引用文字:
暴力窮舉法:
public class 最大子段和問題_暴力枚舉 {
public static int MaxSubSunm(int a[])
{
int res=0;
for(int i=0;i<a.length;i++)
{
int sum=0;
for(int j=i;j<a.length;j++)
{
sum+=a[j];
if(sum>res) res=sum;
}
}
return res;
}
public static void main(String[] args)
{
int a[]=new int[]{-1,2,4,7,6,-4,-7,5,-1};
System.out.println(MaxSubSunm(a));
}
}
分治:
/**
* mid=(left+right)/2
* 分成三部分:
* 1.a[left,mid]
* 2.a[mid+1,right]
* 3.a[i][j],left<=i<=mid,mid+1<=j<=right
*/
public class 最大子段和問題_分治 {
public static int MaxSubSum(int[] a,int left,int right)
{
int sum=0;
if(left==right) sum=a[left]>0?a[left]:0;
else{
int mid=(left+right)/2;
int leftsum=MaxSubSum(a,left,mid);
int rightsum=MaxSubSum(a,mid+1,right);
//接下來考慮橫跨mid兩邊的情況
int s1=0,lefts=0;
for(int i=mid;i>=left;i--)
{
lefts+=a[i];
if (lefts>s1) s1=lefts;
}
int s2=0,rights=0;
for(int j=mid+1;j<=right;j++)
{
rights+=a[j];
if(rights>s2) s2=rights;
}
sum=s1+s2;
}
return sum;
}
public static void main(String[] args)

題目要求: 在上面的最大子段和程式碼中，暴力窮舉法的 MaxSubSunm 方法主體內用 int 宣告了哪些變數？請列出全部變數名稱。

給定資料:
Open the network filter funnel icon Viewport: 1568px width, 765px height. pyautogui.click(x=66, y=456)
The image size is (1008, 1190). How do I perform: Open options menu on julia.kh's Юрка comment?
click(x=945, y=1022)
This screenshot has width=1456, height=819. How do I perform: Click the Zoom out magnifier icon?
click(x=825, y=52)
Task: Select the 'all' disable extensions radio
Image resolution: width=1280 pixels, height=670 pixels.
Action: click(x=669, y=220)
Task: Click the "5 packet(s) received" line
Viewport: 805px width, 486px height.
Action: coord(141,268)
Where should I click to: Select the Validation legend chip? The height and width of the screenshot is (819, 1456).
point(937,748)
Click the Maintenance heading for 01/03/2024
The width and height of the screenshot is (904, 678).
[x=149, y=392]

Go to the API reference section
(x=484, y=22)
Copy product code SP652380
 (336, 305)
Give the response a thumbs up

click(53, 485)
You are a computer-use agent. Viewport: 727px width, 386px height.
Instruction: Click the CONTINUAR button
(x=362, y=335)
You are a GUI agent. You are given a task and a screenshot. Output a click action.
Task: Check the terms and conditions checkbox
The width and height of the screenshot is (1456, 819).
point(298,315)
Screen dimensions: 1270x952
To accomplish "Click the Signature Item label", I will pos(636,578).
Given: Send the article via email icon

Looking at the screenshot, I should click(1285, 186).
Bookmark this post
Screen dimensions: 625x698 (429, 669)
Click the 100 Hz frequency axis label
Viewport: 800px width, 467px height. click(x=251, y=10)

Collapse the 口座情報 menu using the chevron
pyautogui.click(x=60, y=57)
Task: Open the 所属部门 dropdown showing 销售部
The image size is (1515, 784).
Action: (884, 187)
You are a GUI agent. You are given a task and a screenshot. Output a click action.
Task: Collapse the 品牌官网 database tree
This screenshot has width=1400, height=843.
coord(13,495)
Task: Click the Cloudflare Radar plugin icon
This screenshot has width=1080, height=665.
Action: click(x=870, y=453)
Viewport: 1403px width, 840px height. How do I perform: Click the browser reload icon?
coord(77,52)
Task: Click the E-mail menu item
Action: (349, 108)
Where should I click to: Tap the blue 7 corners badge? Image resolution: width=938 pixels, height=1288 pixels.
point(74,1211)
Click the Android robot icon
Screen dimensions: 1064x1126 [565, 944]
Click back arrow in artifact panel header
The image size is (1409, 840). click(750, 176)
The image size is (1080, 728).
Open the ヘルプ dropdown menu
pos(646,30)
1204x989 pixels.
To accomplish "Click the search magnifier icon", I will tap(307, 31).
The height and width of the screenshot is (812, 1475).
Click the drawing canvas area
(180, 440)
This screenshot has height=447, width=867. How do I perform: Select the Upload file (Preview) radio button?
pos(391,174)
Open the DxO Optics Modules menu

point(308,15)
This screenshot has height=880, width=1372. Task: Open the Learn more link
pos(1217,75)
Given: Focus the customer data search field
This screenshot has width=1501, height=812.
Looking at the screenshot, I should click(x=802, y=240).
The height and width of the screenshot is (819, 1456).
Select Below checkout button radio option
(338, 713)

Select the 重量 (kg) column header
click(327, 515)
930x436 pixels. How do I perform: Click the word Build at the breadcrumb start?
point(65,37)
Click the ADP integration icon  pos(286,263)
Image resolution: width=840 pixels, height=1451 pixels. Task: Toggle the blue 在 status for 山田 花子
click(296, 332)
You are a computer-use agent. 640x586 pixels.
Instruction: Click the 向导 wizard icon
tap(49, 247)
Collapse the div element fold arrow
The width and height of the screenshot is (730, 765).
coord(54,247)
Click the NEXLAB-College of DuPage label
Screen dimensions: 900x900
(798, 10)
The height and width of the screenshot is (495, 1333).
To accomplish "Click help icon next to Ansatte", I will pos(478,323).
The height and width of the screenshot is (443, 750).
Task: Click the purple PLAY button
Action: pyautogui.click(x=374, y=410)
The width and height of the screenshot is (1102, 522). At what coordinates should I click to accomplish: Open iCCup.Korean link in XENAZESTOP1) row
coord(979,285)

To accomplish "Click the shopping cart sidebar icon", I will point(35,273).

輸出結果: res、i、sum、j